あんまり贅沢はしちゃいけないに決まっているのに。
ともかくも私達はぞろぞろと視線を引き連れ、さらにバザーを見て回った。
広場に所狭しと立ち並ぶ露店が売る品々を見て楽しんでいるうちに、段々と人の目も気にならなくなってくる。
そのうちに綺麗な朱色のショールを見掛けて、私は立ち止まった。
ただの無地の織物なのに、水の流れるような繊細な織り方が心を惹く。まるで誘われるみたいに、気付けば手に取っていた。
冷たくて、サラサラとした手応えがどこかノスタルジックな気分を呼び起こす。ただ一色のはずの朱色が、光に透かされて万華鏡みたいに色彩豊かに広がっていく。
お店のお婆さんが気にしないので(というか、居眠りしていた)、惚れ惚れと眺めていたら、グラーゼイさんが話しかけてきた。
「お気に召しましたか?」
私はハッとして彼を仰いだ。
確かに少し夢中になってはいたけれど、服なら山程ある。
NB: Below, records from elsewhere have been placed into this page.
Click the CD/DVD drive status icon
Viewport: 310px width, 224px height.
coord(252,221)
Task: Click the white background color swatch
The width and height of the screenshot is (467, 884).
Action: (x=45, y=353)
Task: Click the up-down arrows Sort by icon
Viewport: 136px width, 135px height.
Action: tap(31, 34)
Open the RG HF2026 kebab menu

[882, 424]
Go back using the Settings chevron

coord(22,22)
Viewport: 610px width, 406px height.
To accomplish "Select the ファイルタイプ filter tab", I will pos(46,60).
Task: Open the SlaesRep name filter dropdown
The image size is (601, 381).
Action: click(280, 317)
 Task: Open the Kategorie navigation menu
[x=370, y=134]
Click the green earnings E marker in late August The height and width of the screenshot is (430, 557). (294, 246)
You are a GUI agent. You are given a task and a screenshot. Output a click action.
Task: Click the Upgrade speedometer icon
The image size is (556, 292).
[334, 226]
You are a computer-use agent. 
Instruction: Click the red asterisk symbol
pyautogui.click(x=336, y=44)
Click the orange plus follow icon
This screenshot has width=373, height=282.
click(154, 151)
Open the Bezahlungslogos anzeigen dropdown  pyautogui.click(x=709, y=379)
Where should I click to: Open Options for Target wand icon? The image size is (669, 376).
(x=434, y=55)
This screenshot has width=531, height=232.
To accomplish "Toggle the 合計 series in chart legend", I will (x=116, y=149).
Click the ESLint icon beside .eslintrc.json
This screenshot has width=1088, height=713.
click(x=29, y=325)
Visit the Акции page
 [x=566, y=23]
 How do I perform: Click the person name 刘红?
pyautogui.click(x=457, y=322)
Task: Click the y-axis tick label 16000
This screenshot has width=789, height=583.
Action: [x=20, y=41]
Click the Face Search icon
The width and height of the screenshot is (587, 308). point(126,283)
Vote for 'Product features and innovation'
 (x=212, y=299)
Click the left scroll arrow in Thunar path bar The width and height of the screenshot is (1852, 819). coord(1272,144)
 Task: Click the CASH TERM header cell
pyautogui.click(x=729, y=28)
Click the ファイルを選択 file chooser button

今のところ肌寒いと思ったこともないし、リーザロットさんに言えば似たようなものをどっさり貸してくれるのが目に見えている。
私はそっとショールを元の場所へ戻し、首を振った。
「ううん。大丈夫です」
「…………気に入られませんでしたか?」
改めてグラーゼイさんが尋ねてくる。
普段よりも心なしか物柔らかな口調に、面食らって答えそびれた。
こういう風に聞かれると、困る。
諦めたいのに、名残惜しい気持ちがぶり返してくる。
「…………」
もう一度、ショールを見やる。
地球じゃもう二度と出会えるかわからない、音色さえ聞こえてきそうな不思議な揺れ方の朱色。
触れているだけで心が和む、ひんやりとした優しい感触。
爽やかに細やかに織られた糸が綾なす、湖面を覗くような透明感…………。
…………。
「うっ、うわぁぁぁぁぁあぁぁ――――――――――――――――ッッッ!!!」
まとまりかけていた心を大きく引き裂くように、広場から幼い悲鳴が響いた。